US weighs shifting Gulf bases after strikes

Published June 29, 2026 Updated June 29, 2026 07:45am
MUHARRAQ: Civil defence and rescue personnel work in a residential building, which the Bahraini interior ministry said was hit by an Iranian drone.—Reuters
MUHARRAQ: Civil defence and rescue personnel work in a residential building, which the Bahraini interior ministry said was hit by an Iranian drone.—Reuters

• May move some military assets in Middle East farther west, potentially to Israel
• Fifth Fleet HQ in Bahrain among most affected sites, says WSJ
• Estimates suggest $5bn damage across 11 US military installations

WASHINGTON: The United States is weighing the relocation of parts of its military footprint in the Middle East further westward, potentially to Israel, as Iranian missile and drone strikes expose serious vulnerabilities in forward-deployed bases across the Gulf, according to media and think tank assessments.

The reported strikes, which followed the start of the US-Israeli bombing campaign in Iran on Feb 28, are said to have hit multiple American and allied military installations across the region. The attacks are reported to have killed 13 service members and wounded hundreds, although a comprehensive accounting of casualties and damage has not yet been made public.

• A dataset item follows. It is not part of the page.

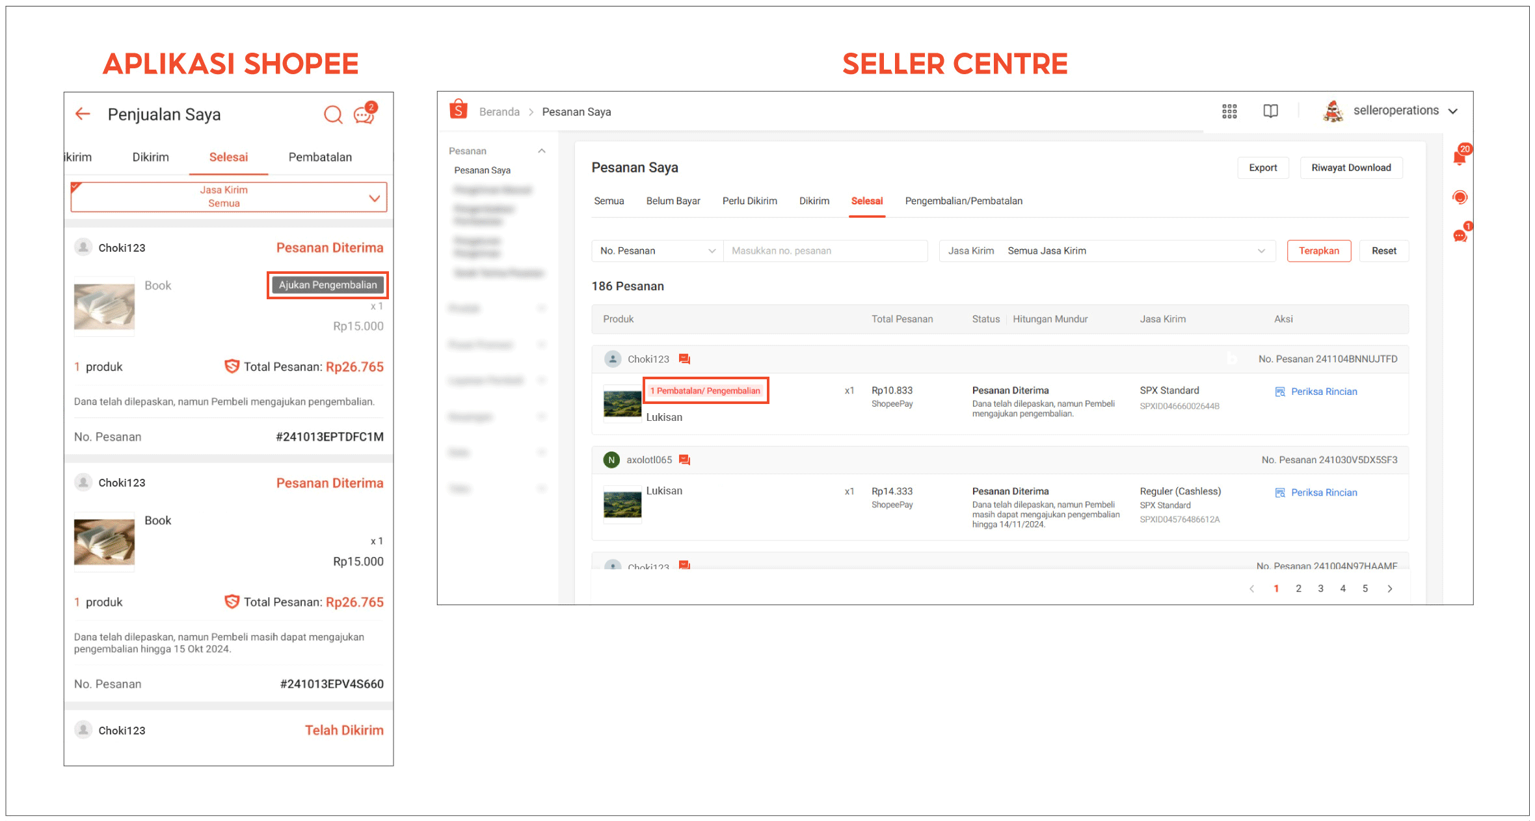Open chat icon with 2 badge
Screen dimensions: 1535x821
click(x=364, y=114)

According to the Wall Street Journal, one of the most significant sites affected was Naval Support Activity (NSA) in Bahrain, the headquarters of the US Navy’s Fifth Fleet, located approximately 240 kilometres south of Iran.

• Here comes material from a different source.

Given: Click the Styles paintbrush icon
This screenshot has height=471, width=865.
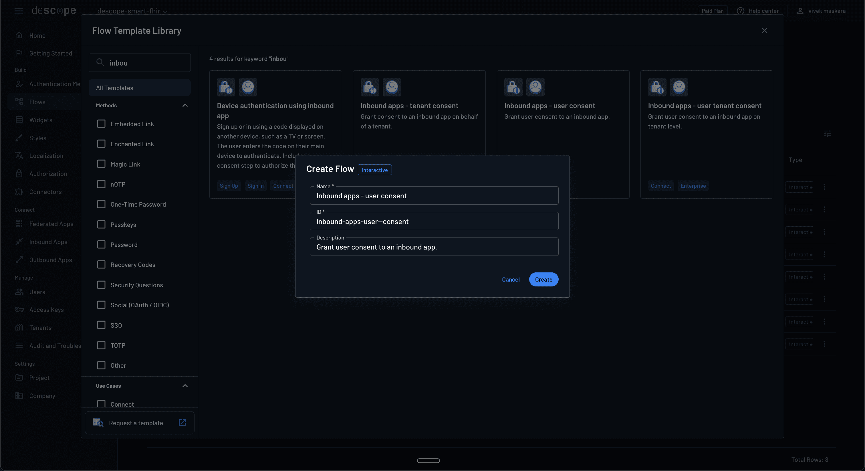Looking at the screenshot, I should 19,138.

The base sustained damage to a range of facilities, including the Fifth Fleet headquarters building, barracks, warehouses and a potable water tank. Estimates cited in reporting place damage to the installation at around $400 million, with portions of the destruction not fully acknowledged publicly by the Pentagon.

The strikes have triggered internal deliberations within the US administration over whether to significantly reshape its military posture in the Gulf. US officials cited in reporting say options under consideration include relocating key command centres underground at NSA Bahrain, reinforcing hardened facilities, and in some cases opting not to rebuild certain damaged structures.

Washington is also reassessing its presence in other Gulf states, including Kuwait and Saudi Arabia, with discussions under way about shifting certain military assets further west.

One location being examined in early-stage planning is Israel, where US military aircraft have reportedly been stationed at Ben Gurion Airport since the build-up to the conflict, the Journal reported. Independent assessments of the damage vary but point in the same direction: significant disruption to US military infrastructure across the region.

The American Enterprise Institute estimates that Iranian strikes caused roughly $5 billion in damage across 70 structures at 11 US military installations in seven countries.

Its report argues that the scale and spread of the damage may force not only extensive rebuilding, but also selective abandonment or relocation of vulnerable facilities, given the growing risks posed by sustained missile and drone warfare against fixed bases.